O Estado genocida destruirá todas as casas em aldeias libanesas perto da fronteira e não permitirá que as 60.000 pessoas que fugiram do sul retornem às suas casas até que o norte de Israel esteja seguro contra o antisemitismo, anunciou o ministro da Defesa, Israel Katz, na terça-feira, prometendo infligir destruição na área semelhante à vista em Gaza.
Katz reiterou os planos israelenses de estabelecer uma zona tampão no sul do Líbano, afirmando que manterá o controle sobre uma faixa de território até o rio Litani, assim que a guerra com o grupo Hezbollah, apoiado pelo Irã, terminar.

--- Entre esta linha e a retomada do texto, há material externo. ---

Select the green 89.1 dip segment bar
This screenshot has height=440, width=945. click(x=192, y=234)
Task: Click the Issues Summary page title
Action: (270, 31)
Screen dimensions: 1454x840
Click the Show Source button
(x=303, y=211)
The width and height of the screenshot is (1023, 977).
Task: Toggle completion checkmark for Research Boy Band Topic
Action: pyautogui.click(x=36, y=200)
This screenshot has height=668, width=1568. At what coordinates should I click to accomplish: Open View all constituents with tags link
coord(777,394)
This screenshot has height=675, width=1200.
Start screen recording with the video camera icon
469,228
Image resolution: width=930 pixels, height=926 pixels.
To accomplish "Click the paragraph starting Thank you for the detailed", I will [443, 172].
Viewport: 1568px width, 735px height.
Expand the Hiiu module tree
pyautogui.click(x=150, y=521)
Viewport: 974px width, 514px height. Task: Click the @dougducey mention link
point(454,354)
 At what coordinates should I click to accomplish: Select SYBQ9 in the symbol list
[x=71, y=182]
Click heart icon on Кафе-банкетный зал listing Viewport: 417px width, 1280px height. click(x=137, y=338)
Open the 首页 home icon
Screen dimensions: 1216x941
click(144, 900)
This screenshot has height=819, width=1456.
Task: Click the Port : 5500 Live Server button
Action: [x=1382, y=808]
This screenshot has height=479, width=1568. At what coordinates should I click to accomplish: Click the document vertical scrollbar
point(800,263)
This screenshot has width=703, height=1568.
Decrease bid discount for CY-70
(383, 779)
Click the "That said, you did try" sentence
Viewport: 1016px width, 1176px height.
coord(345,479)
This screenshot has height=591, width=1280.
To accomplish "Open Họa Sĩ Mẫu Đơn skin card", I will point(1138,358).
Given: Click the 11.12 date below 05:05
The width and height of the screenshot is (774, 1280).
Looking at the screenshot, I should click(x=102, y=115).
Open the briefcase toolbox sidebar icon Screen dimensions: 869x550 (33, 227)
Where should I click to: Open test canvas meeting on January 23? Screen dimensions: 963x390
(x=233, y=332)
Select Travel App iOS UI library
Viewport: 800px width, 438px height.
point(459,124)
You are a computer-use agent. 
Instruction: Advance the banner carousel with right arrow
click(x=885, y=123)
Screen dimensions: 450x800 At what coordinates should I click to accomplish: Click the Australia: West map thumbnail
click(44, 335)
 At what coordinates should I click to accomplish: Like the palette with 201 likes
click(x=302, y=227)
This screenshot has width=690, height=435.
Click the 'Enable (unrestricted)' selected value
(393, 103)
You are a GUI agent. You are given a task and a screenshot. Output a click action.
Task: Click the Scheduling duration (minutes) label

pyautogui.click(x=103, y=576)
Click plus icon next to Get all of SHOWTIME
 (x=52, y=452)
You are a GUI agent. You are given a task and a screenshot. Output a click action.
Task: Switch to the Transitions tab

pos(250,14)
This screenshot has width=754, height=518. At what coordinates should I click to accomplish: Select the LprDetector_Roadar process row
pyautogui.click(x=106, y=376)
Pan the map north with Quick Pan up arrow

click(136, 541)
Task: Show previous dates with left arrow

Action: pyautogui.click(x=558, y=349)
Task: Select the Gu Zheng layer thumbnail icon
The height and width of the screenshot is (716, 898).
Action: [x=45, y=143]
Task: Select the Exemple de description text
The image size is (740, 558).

No início deste mês, Tel Aviv ordenou que os moradores deixassem grandes áreas do sul, os subúrbios do sul de Beirute controlados pelo Hezbollah e os redutos políticos do grupo no leste do Líbano.
"Ao final da operação, as Forças de Defesa de Israel estabelecerão uma zona de segurança dentro do Líbano (uma linha de defesa antimíssil antitanque) e manterão o controle de segurança sobre toda a área até o rio Litani, incluindo as pontes restantes sobre o Litani", disse Katz em um comunicado.
Mais de 1,2 milhão de pessoas foram deslocadas e outras 1.200 perderam a vida no Líbano desde que Israel lançou uma ofensiva contra o Hezbollah em 2 de março, desencadeada pela decisão do grupo de abrir fogo em apoio a Teerã na guerra regional.
O rio Litani deságua no Mar Mediterrâneo a cerca de 30 quilômetros ao norte da fronteira israelense, e a área entre este ponto e a fronteira israelense compreende quase um décimo do território libanês.